YOUR ASSIGNMENT
Please restate, exactly as they appear, only the lines from the one that contains "Image resolution: width=358" to the final line of the entries, with no pictures.

DATA SECTION
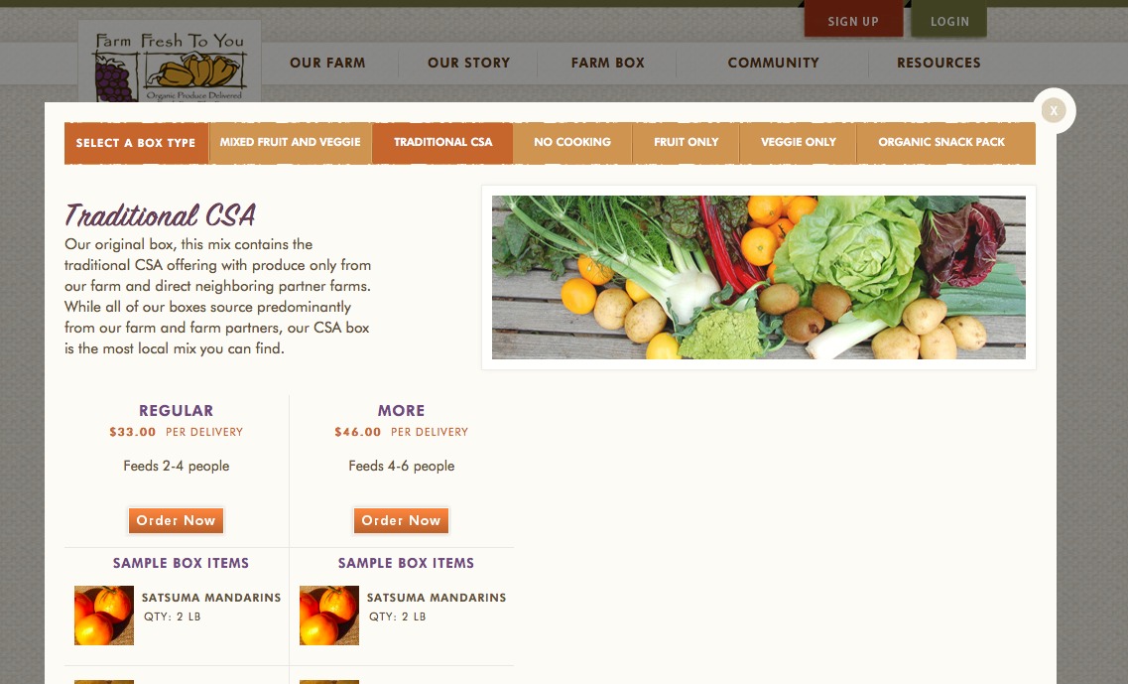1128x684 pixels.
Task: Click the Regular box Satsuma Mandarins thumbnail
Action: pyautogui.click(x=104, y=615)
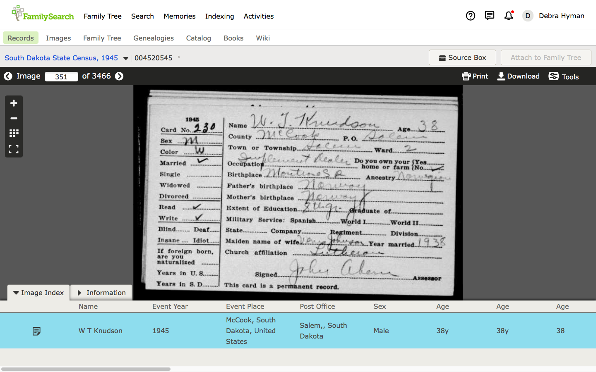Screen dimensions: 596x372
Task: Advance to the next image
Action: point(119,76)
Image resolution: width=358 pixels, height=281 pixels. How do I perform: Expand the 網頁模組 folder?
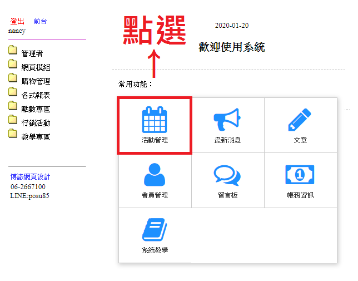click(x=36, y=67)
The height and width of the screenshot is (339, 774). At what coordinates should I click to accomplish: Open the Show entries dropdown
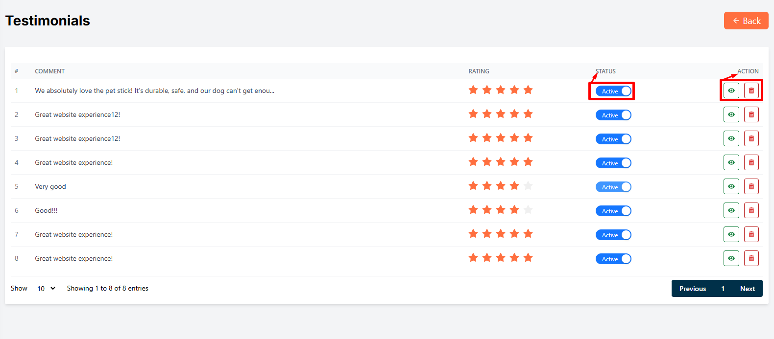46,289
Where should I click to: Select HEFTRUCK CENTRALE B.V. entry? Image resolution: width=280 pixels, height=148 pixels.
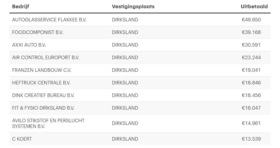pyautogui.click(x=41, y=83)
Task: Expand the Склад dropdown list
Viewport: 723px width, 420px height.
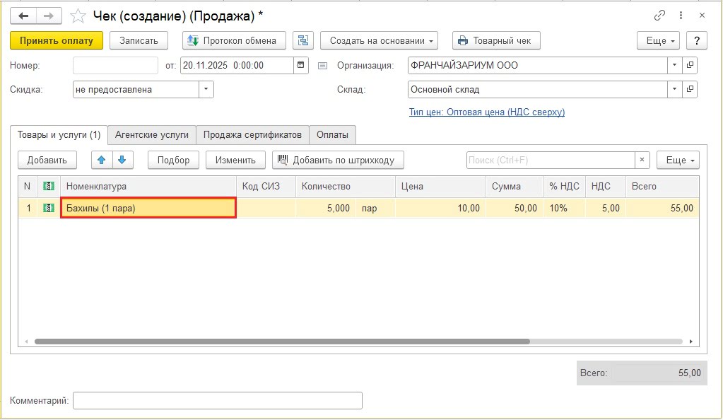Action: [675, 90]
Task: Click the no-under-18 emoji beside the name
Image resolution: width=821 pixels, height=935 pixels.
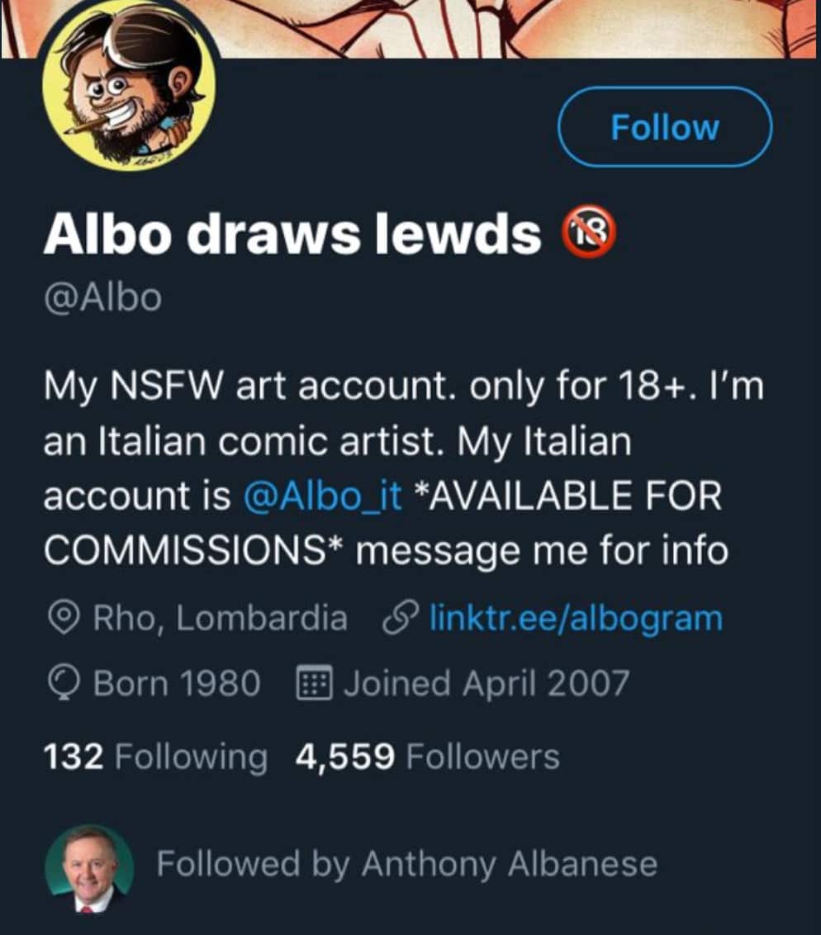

YOUR SOLUTION
Image resolution: width=358 pixels, height=281 pixels. How do I perform: Expand the 網頁模組 folder?
click(x=36, y=67)
The height and width of the screenshot is (339, 774). At what coordinates should I click to accomplish: Open the Show entries dropdown
46,289
Where should I click to: Select HEFTRUCK CENTRALE B.V. entry? Image resolution: width=280 pixels, height=148 pixels.
pyautogui.click(x=41, y=83)
Task: Expand the Склад dropdown list
Viewport: 723px width, 420px height.
Action: [675, 90]
Task: Click the no-under-18 emoji beside the name
Image resolution: width=821 pixels, height=935 pixels.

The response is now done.